Why Make a Memory Book?
When Taylor was a first grade teacher, she would make a memory book every year. Made from a loose-leaf binder and plastic protector pages, the book was something she’d keep in the classroom and occasionally loan to students when they got older and wanted to look at in their new classroom.
For Taylor, the classroom memory book was a learning tool for the kids, who would discover personal responsibility when they took the book home to create pages in it.
“Children were responsible for getting the book to and from school in the special backpack. It was their responsibility also to make sure younger siblings or pets did not damage the book,” said Taylor. The kids were also in charge of returning all the supplies with the book. “Since the book belonged to the whole class, we were able to talk about the benefits of responsibility for everyone,” she said.
Memory books can also be used as part of a writing curriculum, added Page. “You can use it as a tool to teach writing, if you tell the students to write journal entries for the book,” she said. “Depending on the age of the students, you can ask each student to write a letter to their future selves, telling their future self what they hope to accomplish in their lifetime, or by high school or whenever. You can include their letter with a candid photo of them.”
As scanners and online book-making have become easier, teachers like Taylor have gone digital with their class memory books, so that all class members can access them.
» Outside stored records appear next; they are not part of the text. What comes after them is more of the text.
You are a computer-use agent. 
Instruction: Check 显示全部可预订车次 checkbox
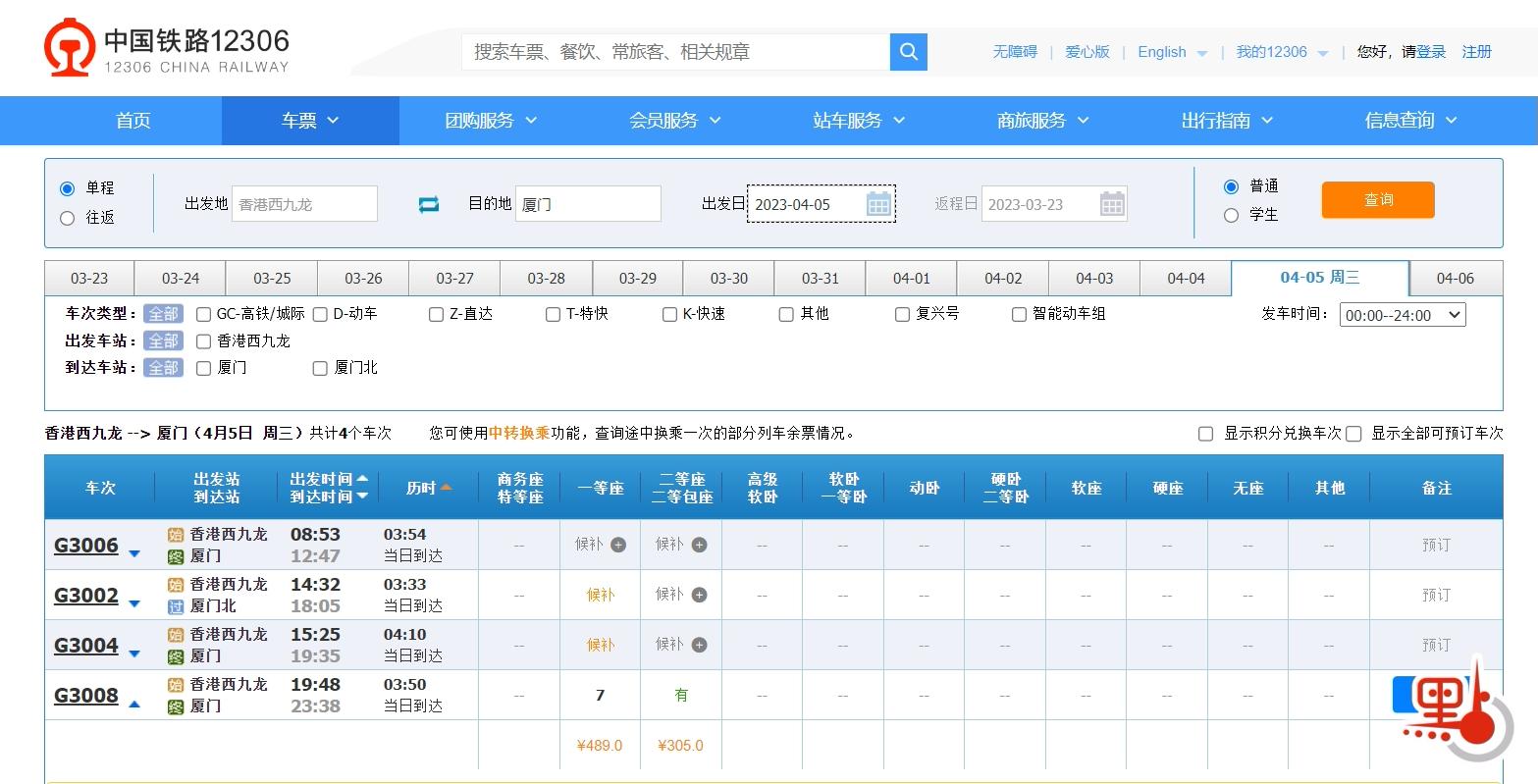point(1353,433)
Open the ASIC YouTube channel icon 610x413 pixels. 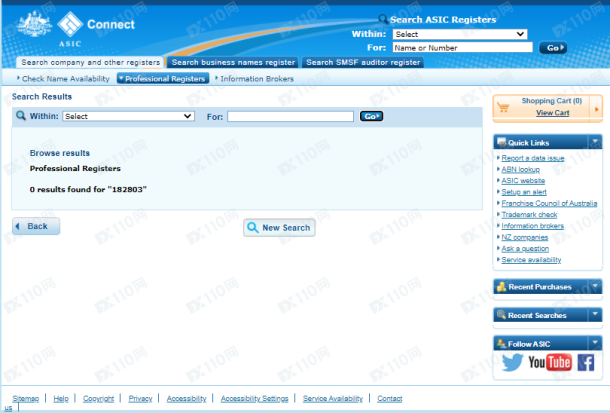pos(548,363)
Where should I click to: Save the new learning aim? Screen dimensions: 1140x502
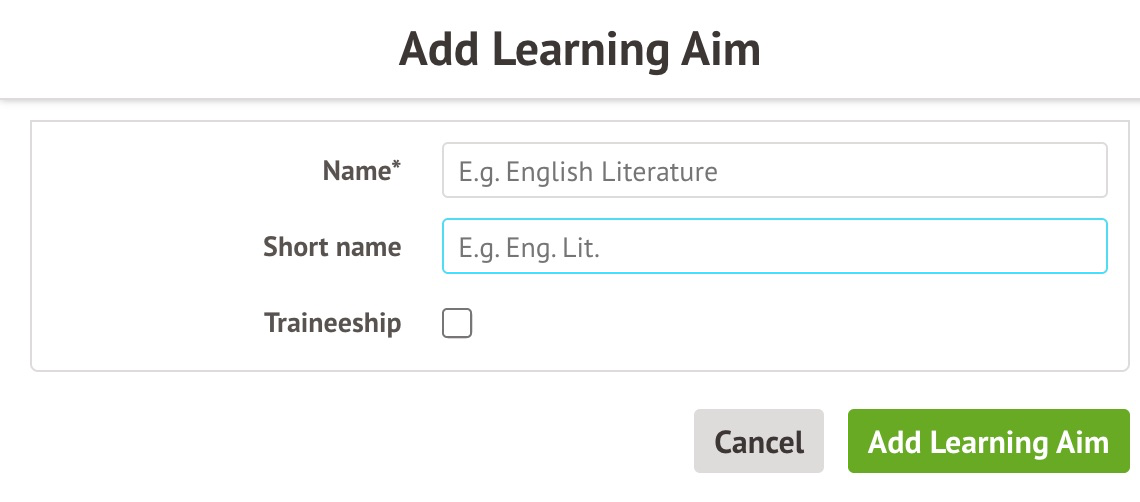[x=988, y=442]
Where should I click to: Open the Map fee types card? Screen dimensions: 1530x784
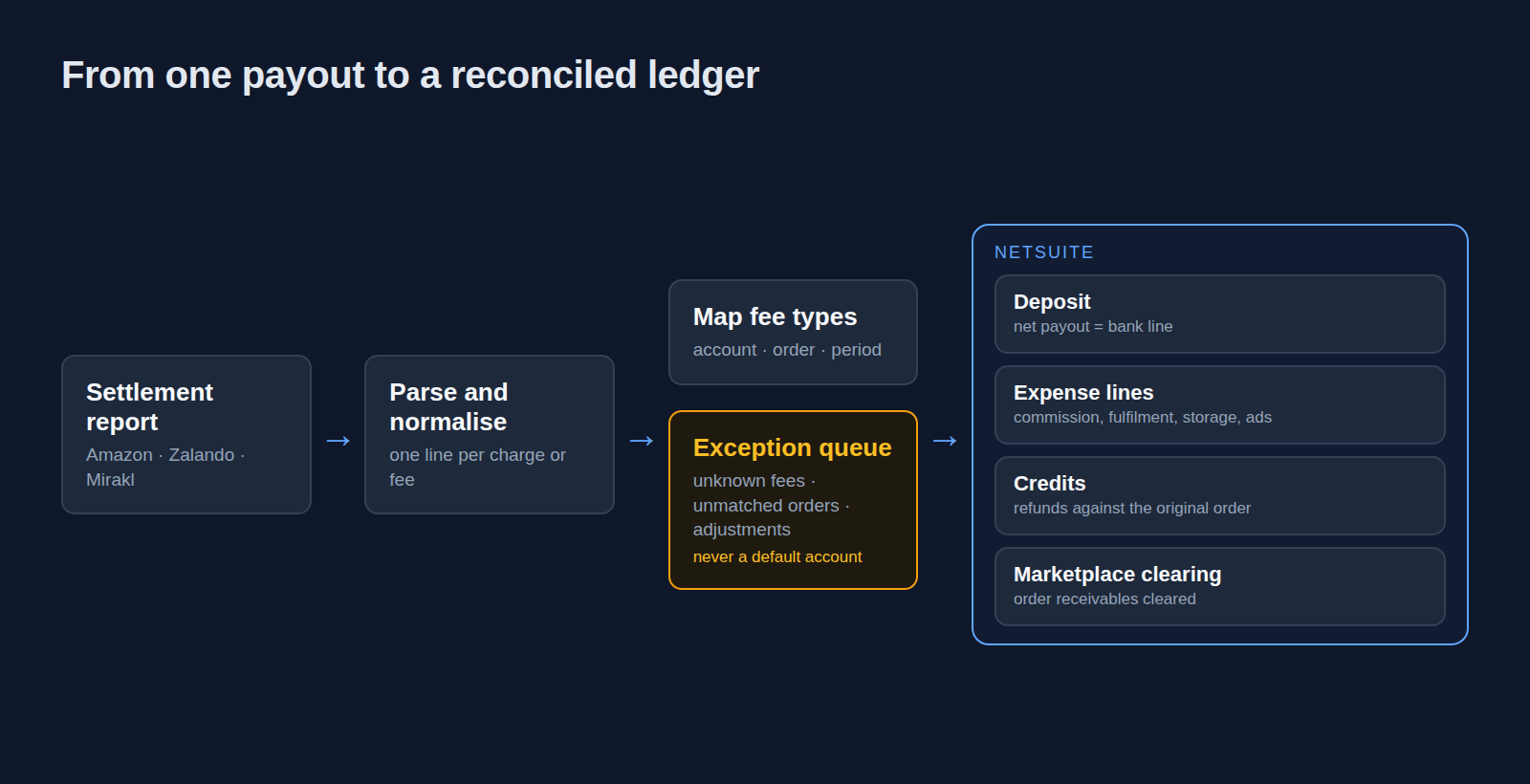(793, 332)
“In the most recent past, at the end of each year I would have a volunteer scan all the pages onto a computer, burn them onto a disc and give that to each child for a personal memory while retaining the scrapbook within the classroom,” said Taylor.
Julie Simens, author of Emotional Resilience and the Expat Child: Practical Tips and
Storytelling Techniques That Will Strengthen the Global Family, creates memory books in her work at international schools.”Some parents like the hard copy or portfolio-type items but I am finding more and more families like the ease of digital books. I think this is a wonderful way to get extended family to also see the classroom information,” she said.
Involving the Kids
Page suggested having memory book days in class, where you take photos in class for the book and work on pages.
Simens likes to involve kids by using digital video and imaging. “I use flip cameras, and the children interview each other and add clips to the (memory book) presentation. They are able to do it all themselves. These are five-year-olds. If you want a more polished book, you would have to edit the sound bites or video but sometimes the child's own work is priceless,” she explained.
In one unit on expressing yourself, she has her five-year-old students act out emotions using their body and facial language. The kids take photos of each student and then review them together, talking about whether the expressions match the emotions. “If it was 'a hit' they labeled the emotion and saved it to their own photo files. If the face didn't match the emotion, they threw it away and tried again, sometimes asking another five-year-old for help. The end results were better than any teacher-driven project would have been,” said Simens.
She offered a final word of advice: Teachers should make sure that all the students are reflected in the book. “Make sure every child is represented relatively equally in the photos included in the book. The worst thing is for one kid's photo to mistakenly be left out altogether, or for the same kid to be over-represented in every picture. Keep a checklist with every kid's name on it and make a check mark when a photo of him or her makes it into the book,” she said.